When hazard, exposure and vulnerability are considered together, a more complete understanding of heat risk becomes possible.

Where heat, exposure and vulnerability overlap: identifying risk 

Areas at greatest risk are those where:

• Temperatures are highest.
• More people are exposed.
• Vulnerable groups are concentrated.

Risk is therefore not simply the presence of heat, but how heat interacts with human conditions. Comparing land surface temperature with population distribution highlights neighbourhoods where interventions could have the most impact.

This integrated perspective transforms spatial analysis into a practical foundation for action.

  Figure 9: Combined map showing population, schools and welfare services in relation to heat exposure in Pärnu County.  (SEI, 2025)

How to tackle urban heat islands 

Urban heat island effects will continue as the climate warms, but targeted action can reduce their impacts. The patterns identified throughout this analysis point toward coordinated responses across planning, community support and individual preparedness.

Local officials can:

• Assess future heat impacts.
• Review urban design and development plans.
• Identify socially vulnerable populations.
• Collaborate with health and social service providers, community organizations and NGOs to support strengthening of community resilience and awareness about heat-related risks.
• Establish pop-up cooling centres for high-risk and vulnerable populations during heatwaves. 
• Implement targeted green infrastructure such as tree canopy, green roofs and additional vegetation.

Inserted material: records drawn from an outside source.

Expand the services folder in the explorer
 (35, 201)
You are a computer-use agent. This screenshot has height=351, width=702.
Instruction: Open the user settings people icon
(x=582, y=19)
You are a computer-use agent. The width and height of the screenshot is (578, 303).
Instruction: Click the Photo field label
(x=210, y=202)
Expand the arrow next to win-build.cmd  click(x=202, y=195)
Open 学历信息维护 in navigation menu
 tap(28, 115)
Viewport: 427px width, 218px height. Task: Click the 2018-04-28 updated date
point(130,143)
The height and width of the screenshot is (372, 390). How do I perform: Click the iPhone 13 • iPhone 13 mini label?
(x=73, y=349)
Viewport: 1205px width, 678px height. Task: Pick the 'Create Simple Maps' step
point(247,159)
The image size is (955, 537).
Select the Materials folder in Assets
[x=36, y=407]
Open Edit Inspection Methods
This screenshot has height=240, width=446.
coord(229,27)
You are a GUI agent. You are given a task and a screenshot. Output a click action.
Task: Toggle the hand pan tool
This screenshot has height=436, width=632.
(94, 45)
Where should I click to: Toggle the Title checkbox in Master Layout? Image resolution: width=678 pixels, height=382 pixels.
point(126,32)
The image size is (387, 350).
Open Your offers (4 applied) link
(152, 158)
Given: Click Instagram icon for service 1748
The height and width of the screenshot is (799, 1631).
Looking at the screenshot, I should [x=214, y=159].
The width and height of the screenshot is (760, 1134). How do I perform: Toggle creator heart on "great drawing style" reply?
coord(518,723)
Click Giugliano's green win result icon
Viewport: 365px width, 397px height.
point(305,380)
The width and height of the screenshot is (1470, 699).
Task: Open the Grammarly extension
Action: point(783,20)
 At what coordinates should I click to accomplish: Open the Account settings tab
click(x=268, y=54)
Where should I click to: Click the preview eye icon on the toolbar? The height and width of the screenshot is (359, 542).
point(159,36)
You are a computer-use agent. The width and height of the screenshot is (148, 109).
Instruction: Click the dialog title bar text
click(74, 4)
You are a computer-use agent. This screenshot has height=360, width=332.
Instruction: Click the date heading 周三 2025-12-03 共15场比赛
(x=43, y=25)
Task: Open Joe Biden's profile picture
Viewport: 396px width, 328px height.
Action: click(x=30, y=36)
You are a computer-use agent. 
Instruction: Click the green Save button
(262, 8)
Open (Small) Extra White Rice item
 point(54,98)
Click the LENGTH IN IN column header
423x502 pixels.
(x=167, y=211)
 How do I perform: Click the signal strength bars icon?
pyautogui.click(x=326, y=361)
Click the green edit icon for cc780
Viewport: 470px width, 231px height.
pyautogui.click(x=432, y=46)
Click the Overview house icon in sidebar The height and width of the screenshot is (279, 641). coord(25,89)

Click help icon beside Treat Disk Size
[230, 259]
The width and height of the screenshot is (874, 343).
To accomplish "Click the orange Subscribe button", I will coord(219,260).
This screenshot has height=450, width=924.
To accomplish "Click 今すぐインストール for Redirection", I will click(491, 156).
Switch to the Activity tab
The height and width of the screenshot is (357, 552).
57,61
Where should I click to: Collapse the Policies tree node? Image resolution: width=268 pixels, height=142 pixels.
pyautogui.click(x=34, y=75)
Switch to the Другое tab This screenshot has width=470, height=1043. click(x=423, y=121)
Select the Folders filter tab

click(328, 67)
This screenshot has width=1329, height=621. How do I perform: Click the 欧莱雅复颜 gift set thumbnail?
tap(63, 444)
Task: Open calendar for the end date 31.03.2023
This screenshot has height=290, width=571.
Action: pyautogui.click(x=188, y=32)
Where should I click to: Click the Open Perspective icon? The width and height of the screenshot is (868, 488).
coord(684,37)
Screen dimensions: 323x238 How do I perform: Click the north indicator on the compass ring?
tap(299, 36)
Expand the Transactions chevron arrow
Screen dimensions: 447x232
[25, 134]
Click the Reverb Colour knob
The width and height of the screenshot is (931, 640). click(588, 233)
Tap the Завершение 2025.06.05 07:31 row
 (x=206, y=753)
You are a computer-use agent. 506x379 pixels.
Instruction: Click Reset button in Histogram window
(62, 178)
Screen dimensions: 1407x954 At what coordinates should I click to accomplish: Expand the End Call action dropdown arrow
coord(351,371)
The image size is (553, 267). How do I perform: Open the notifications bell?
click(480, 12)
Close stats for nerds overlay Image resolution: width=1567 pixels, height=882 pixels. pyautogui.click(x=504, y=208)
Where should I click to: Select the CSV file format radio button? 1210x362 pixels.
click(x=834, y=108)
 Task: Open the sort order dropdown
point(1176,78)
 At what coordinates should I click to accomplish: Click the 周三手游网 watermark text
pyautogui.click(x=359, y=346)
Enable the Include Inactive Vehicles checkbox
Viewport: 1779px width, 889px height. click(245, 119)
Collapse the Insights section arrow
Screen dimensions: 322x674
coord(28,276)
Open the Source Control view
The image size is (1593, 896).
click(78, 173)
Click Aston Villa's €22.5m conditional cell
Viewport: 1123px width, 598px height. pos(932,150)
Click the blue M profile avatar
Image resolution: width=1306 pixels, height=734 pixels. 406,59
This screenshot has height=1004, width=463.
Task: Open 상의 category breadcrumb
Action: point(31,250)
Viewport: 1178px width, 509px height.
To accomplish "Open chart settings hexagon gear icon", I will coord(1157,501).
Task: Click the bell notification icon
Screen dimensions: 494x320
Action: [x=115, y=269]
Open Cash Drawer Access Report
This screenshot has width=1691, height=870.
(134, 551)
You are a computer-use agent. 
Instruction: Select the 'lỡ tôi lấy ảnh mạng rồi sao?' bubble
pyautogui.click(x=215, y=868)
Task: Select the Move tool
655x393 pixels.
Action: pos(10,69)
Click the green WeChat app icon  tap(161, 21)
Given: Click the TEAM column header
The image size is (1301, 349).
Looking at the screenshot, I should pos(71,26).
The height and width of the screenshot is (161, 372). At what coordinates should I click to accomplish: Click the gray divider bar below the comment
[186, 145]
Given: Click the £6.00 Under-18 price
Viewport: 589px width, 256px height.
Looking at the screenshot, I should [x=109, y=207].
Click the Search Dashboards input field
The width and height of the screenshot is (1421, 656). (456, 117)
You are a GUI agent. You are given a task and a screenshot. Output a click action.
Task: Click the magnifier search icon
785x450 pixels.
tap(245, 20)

Civil society organizations can:

• Continue studying UHI impacts and share findings with the public and policymakers.
• Promote heat-risk awareness and self-protection strategies.
• Advocate for resilient and equitable urban planning.

Individuals can:

• Understand your level of heat exposure and vulnerability.
• Identify your nearest cool or air-conditioned space. 
• Check on neighbours, especially vulnerable groups. 
• Stay hydrated, reduce physical exertion, avoiding direct sun and cooling your neck region.  

Further research will refine vulnerability assessments and risk-related patterns as climate conditions evolve. The maps and analysis presented here serve as a starting point for understanding urban heat dynamics and guiding future resilience efforts.